—From EF—

It’s Tuesday, the Fourth of July, and this is the blog entry I should have written on Sunday. It’s a big-ass holiday, and everybody’s celebrating, but I’m just settling for being here with Conrad and the cats and being quiet and low-key.

Fun and entertainment for this morning: the washing machine malfunctioned and didn’t stop filling when it was full. I was at the other end of the house, blissfully ignorant, until I went in to put things in the dryer. When I found myself standing in a pool that covered the whole laundry-room floor I hit the machine’s off-button and grabbed a mop and dishpan. This was beyond floor-towels, and it took me four trips to the kitchen sink to empty what I laboriously wrung out into the dishpan. Luckily, the spinner part still worked OK, so I emptied the wash water, refilled the tank, spun it again and called it quits. The agitator didn’t ever kick in, so stuff was just soaked in soapy water and then rinsed. I am NOT going to traipse up to the laundromat today. The clothes are in the dryer and will be declared clean, whatever the Supreme Court would say.

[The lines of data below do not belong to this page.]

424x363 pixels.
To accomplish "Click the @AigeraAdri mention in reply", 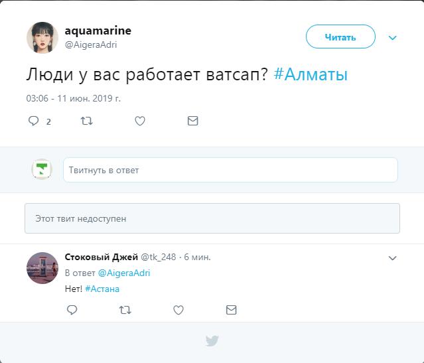I will 124,273.
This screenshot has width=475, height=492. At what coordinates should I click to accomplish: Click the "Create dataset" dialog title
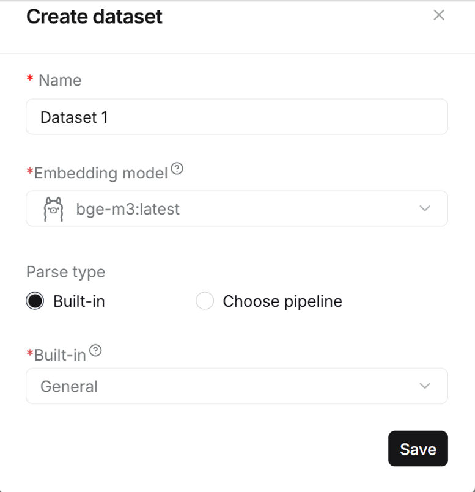(94, 17)
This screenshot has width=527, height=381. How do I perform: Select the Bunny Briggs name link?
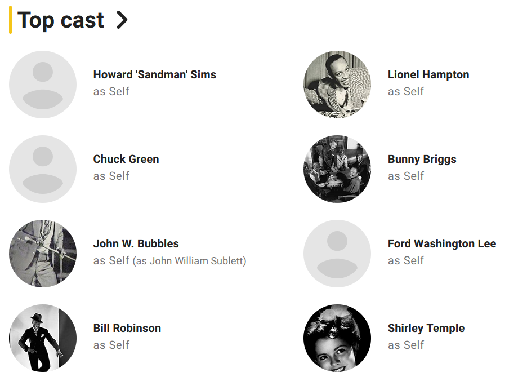point(422,159)
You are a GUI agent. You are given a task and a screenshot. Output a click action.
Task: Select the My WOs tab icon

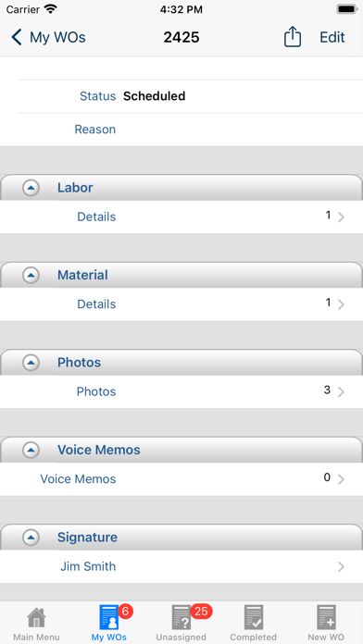point(109,618)
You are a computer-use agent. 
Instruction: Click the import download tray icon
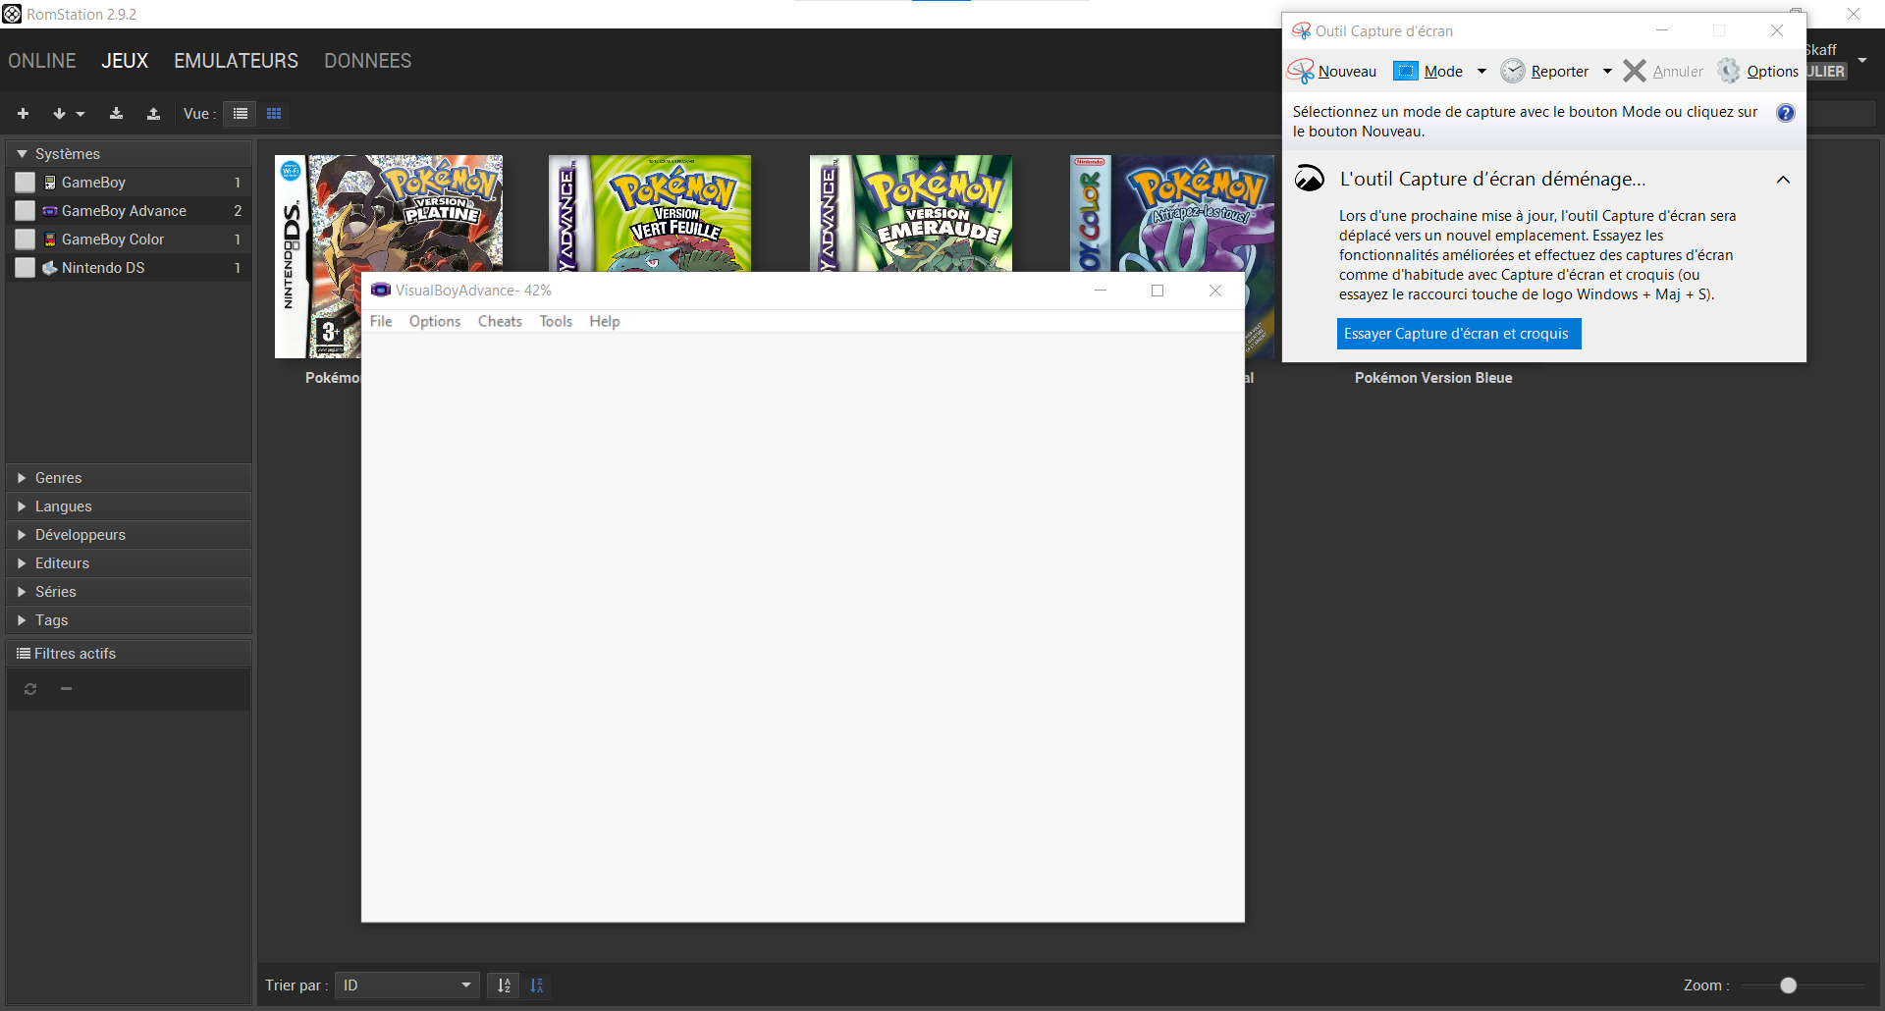click(116, 114)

Two days ago when I was scheduled to write, Conrad’s cellulitis (third bout) came roaring back with fiery red hot skin and a fever. 3 AM, Sunday, on a holiday weekend, he’d collapsed in the bathroom and couldn’t get up without assistance. Even getting his legs swung into bed was a major project. I kept him hydrated, bugged him with periodic thermometer readings, and waited for daylight. The on-call doc at our medical clinic returned my call quickly and was magnificent. She took me seriously about our desperate desire to avoid the ER, took time to read his on-line hospital notes from cellulitis #1 and #2, and agreed to give oral antibiotics a 24-hour trial with me wielding the thermometer frequently. She made me promise that if he went above 100.5 we’d go to the hospital, and told me to do the Sharpie routine again (drawing a dotted line around the red areas to judge whether it was spreading.)

So now I have new entries to the iPhoto album called “cellulitis” that started back on Apr 26. Amazing shades of red and strange Australia-shaped Sharpie maps. But so far we have dodged the bullet, his temp is back to normal, most of the red has subsided, and the pressure ulcer he got from the weeks in the hospital beds is starting to heal. It took me half a day to find a pharmacy somewhere that had MediHoney. Don’t laugh, it’s real, and has a solid track record. All honey has wound-healing properties, but this is unique, gathered from bees working on shrubs and trees related to the Tea Tree family. A sterile product in a tube, it’s effective in difficult wound care and I can already see the improvement. Once that open wound closes, CB will not be so vulnerable to further infection.

On July 11 the 10 days of antibiotics will be over, the wound should have healed, and with decent karma we’ll have avoided the clutches of the hospital. His physical therapy to deal with remaining balance issues will go through the end of July, and life could again be as normal as these weird days will allow. As they say—ground, center, breathe.